Late Breaking Clinical trials
Monday, April 15th, 08:30 - 10:10, Room 7/8
Access the free live streaming of the Late Breaking Clinical Trials session
ISN takes its commitment to dissemination of new knowledge seriously and, as such, streamed live “Late Breaking Clinical Trials” from the WCN. The purpose of this session was to give the worldwide nephrology community in-depth understanding of the rationale, execution and results of these 3 major nephrology studies: CREDENCE, SONAR and ACTIVE
The Late Breaking Clinical Trials session was streamed live from WCN 2019 on April 15, 2019 at 08:30 am
Watch the recording here
About the Late Breaking Clinical Trials
Canagliflozin and Renal Endpoints in Diabetes with Established Nephropathy Clinical Evaluation (CREDENCE) Clinical Trial
The CREDENCE trial, a comparative study of the efficacy and safety of canagliflozin versus placebo, has been concluded on the basis of a planned interim data analysis. CREDENCE was a randomized, double-blind, placebo controlled study involving multiple clinical centers. It enrolled about 4400 patients with T2D, with estimated glomerular filtration rate (eFGR) ≥30 to <90 mL/min/1.73 m2, and albuminuria.
The Study Of diabetic Nephropathy with AtRasentan (SONAR) trial
The SONAR trial is a randomized double blind, placebo controlled study comparing the efficacy and safety of the selective endothelin antagonist atrasentan with placebo in patients with type 2 diabetes and chronic kidney disease. This drug class is known for its potent albuminuria lowering capacity.

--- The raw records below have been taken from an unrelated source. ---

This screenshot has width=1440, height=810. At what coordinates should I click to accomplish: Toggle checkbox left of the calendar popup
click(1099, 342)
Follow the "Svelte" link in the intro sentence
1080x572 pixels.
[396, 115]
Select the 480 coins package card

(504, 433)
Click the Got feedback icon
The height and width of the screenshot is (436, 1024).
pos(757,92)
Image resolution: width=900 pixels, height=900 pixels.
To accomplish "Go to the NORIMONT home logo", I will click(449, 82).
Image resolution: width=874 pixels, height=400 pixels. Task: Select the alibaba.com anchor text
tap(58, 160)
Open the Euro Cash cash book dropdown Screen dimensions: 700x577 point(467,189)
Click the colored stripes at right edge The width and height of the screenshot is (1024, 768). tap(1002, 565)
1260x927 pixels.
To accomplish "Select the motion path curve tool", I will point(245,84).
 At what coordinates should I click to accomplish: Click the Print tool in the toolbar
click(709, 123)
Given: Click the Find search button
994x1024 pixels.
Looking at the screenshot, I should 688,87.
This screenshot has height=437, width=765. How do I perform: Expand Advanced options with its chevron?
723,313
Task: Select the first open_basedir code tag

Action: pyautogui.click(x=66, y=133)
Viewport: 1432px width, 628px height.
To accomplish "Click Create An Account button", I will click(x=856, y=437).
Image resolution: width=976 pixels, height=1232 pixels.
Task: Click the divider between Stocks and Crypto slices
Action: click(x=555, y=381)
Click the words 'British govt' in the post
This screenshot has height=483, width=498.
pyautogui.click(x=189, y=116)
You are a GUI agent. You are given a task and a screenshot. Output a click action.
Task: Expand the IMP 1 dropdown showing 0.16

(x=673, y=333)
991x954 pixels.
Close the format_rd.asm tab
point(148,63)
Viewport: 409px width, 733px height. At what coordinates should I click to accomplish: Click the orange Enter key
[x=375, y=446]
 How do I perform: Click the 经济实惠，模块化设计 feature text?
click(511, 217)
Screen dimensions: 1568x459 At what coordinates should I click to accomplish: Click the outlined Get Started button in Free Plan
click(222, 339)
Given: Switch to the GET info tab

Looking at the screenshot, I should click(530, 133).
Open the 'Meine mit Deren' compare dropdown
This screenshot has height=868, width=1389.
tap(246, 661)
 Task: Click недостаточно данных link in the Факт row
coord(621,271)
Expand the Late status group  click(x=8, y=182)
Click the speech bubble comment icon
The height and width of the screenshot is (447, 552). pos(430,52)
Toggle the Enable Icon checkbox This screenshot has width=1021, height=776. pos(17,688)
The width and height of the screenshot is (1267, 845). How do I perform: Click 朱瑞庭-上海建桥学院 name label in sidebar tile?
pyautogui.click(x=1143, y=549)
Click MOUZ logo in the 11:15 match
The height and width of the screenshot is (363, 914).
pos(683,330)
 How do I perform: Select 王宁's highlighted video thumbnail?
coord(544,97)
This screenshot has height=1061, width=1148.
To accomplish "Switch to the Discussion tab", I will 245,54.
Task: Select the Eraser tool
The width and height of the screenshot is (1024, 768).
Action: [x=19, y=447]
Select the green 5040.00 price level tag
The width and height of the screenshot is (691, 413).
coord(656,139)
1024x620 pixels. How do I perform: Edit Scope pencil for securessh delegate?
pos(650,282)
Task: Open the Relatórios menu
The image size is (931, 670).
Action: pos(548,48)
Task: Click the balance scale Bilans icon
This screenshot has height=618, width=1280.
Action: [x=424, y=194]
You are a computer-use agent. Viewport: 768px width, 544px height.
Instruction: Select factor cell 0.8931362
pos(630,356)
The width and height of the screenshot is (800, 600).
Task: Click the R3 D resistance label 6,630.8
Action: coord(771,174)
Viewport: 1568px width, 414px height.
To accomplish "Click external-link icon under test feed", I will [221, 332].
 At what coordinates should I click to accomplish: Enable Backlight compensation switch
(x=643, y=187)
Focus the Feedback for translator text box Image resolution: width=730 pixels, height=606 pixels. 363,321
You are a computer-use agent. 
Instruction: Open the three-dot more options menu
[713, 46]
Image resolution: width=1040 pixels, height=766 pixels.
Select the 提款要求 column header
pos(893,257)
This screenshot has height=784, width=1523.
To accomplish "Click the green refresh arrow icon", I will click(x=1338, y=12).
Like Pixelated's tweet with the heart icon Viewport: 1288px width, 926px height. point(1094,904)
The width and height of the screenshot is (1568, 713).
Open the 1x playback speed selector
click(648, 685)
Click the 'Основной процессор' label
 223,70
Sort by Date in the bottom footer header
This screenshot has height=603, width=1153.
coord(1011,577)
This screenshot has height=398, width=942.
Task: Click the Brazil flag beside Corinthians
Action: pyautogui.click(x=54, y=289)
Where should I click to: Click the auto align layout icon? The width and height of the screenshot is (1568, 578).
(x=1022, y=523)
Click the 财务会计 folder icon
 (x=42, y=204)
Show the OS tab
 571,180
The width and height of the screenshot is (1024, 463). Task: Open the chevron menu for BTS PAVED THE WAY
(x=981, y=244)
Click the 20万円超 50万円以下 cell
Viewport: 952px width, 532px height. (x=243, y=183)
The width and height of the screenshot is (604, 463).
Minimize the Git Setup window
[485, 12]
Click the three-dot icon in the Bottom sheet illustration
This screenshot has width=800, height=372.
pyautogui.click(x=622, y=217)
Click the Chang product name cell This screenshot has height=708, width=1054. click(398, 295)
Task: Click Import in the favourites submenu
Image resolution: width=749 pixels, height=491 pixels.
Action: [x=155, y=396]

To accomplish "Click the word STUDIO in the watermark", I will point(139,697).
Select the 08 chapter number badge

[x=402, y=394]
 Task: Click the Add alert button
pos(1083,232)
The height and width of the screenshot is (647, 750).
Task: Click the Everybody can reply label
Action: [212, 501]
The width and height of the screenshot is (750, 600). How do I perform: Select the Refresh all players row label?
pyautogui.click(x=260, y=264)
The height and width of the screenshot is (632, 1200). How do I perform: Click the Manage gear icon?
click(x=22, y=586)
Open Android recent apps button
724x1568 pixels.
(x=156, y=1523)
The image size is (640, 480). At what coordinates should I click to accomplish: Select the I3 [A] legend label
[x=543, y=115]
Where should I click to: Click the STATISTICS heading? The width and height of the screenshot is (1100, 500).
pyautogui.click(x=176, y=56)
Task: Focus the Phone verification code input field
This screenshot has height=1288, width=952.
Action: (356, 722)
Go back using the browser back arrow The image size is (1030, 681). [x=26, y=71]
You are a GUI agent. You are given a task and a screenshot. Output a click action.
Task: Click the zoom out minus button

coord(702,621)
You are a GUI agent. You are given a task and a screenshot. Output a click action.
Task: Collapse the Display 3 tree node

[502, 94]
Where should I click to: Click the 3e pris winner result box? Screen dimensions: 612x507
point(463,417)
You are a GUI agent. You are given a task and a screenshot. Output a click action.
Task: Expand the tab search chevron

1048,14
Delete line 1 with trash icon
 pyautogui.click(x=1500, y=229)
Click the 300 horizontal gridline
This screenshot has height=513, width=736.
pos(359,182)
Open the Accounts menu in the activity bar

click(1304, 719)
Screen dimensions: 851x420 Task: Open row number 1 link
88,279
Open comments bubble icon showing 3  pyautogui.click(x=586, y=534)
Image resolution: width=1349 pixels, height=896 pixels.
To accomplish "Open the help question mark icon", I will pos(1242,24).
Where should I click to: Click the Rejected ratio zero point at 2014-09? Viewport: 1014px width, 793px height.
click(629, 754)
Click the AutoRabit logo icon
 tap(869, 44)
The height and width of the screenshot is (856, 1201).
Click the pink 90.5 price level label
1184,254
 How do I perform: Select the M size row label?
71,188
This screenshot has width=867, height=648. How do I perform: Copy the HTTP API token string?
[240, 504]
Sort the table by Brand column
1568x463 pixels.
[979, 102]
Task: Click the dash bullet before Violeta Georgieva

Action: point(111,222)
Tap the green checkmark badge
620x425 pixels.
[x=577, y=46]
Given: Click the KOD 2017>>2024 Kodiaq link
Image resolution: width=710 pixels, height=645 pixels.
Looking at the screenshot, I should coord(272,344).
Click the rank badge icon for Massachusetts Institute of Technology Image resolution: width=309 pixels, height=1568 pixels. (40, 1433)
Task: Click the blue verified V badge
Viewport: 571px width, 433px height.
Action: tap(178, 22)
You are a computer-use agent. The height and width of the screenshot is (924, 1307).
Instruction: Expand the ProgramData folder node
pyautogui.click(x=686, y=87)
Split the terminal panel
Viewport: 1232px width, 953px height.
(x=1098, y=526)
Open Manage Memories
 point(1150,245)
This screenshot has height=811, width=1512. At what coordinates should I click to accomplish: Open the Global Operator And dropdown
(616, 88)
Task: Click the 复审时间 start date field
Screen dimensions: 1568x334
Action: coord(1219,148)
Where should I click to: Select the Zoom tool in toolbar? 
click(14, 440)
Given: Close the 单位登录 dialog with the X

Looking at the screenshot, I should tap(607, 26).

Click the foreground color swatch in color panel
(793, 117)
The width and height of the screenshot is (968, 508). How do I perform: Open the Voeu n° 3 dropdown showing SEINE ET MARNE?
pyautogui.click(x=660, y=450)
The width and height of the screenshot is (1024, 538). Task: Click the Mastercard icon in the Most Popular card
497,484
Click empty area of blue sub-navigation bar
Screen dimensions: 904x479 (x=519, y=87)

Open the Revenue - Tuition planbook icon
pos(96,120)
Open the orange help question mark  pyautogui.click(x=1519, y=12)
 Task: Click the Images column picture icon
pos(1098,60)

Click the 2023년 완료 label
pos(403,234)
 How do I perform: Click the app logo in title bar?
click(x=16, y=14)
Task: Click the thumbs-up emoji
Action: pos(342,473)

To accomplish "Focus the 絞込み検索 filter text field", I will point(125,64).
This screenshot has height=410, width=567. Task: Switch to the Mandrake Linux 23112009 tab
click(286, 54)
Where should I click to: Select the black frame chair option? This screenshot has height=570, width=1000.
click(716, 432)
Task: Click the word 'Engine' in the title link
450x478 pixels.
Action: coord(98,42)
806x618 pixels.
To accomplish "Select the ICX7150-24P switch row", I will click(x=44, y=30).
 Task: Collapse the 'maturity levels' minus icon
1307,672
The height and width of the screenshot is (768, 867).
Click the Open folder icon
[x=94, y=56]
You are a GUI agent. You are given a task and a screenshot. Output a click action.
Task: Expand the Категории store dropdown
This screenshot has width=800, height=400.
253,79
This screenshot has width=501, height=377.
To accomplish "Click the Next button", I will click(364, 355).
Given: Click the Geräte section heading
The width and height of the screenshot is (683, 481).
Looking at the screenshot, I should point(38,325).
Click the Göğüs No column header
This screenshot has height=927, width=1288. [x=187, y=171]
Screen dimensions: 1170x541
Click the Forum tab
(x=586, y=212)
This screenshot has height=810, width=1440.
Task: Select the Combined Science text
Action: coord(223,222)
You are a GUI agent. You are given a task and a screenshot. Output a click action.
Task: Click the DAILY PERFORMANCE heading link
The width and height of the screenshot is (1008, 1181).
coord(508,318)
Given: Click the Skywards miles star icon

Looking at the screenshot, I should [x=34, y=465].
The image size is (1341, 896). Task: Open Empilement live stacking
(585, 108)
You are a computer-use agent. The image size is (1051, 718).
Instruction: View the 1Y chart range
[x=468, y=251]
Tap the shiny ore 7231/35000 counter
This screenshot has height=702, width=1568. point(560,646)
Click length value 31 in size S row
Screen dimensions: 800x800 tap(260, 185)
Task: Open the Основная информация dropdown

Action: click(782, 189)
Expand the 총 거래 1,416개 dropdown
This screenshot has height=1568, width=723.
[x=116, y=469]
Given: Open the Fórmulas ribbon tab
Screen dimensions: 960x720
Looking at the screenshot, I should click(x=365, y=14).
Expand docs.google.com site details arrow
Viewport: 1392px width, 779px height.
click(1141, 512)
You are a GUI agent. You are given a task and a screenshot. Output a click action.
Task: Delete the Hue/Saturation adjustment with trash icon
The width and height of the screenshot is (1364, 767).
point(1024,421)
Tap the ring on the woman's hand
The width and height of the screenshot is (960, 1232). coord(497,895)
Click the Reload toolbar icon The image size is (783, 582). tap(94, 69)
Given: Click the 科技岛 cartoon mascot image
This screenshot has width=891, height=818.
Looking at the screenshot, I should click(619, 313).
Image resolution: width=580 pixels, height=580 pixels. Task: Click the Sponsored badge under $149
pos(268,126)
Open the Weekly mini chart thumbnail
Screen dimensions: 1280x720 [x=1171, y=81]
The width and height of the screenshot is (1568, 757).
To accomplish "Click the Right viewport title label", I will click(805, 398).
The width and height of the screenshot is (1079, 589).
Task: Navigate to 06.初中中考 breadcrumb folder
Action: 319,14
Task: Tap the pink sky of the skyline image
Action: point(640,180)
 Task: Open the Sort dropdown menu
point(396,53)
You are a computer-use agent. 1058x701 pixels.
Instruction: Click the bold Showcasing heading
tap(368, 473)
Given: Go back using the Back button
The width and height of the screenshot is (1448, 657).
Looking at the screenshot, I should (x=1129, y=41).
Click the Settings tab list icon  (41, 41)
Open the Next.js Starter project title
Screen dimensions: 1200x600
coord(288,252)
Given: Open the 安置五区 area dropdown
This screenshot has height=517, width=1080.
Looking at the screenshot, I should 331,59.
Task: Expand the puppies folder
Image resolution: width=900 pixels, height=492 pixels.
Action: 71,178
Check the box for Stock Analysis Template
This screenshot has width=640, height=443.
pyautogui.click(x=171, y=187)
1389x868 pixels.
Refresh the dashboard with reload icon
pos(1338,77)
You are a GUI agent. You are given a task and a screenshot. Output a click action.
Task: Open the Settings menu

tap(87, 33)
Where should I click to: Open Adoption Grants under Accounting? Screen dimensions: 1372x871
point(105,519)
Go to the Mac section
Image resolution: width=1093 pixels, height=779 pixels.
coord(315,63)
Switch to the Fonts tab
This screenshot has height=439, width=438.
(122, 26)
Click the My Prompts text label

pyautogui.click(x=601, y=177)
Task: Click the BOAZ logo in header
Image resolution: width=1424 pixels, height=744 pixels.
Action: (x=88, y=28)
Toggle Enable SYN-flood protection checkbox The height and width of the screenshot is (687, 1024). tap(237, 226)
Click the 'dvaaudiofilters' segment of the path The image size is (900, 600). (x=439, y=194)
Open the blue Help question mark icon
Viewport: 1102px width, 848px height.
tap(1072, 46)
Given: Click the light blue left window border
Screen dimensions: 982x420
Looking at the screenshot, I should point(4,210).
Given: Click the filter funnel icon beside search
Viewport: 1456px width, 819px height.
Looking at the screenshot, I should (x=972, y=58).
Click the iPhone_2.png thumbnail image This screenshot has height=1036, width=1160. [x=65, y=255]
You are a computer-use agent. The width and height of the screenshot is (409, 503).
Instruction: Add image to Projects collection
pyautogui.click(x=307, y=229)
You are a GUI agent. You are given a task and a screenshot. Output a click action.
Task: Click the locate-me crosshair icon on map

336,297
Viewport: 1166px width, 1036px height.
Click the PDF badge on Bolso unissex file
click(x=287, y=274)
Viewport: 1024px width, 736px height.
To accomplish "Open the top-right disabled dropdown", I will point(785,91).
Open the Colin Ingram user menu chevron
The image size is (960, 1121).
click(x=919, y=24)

THE ACTIVE (A Clinical Trial of IntensiVE) Dialysis study
Quotidian hemodialysis appears to have clinical benefits, but whether it reduces mortality is unclear. The long term follow up analyses of the FHN randomised studies suggested a significant mortality benefit for frequent dialysis but possible harm for nocturnal dialysis. The ACTIVE Dialysis team will present pre-specified randomised analyses of the impact of extended hours hemodialysis on mortality during the interventional period and subsequent 4 year observational follow-up.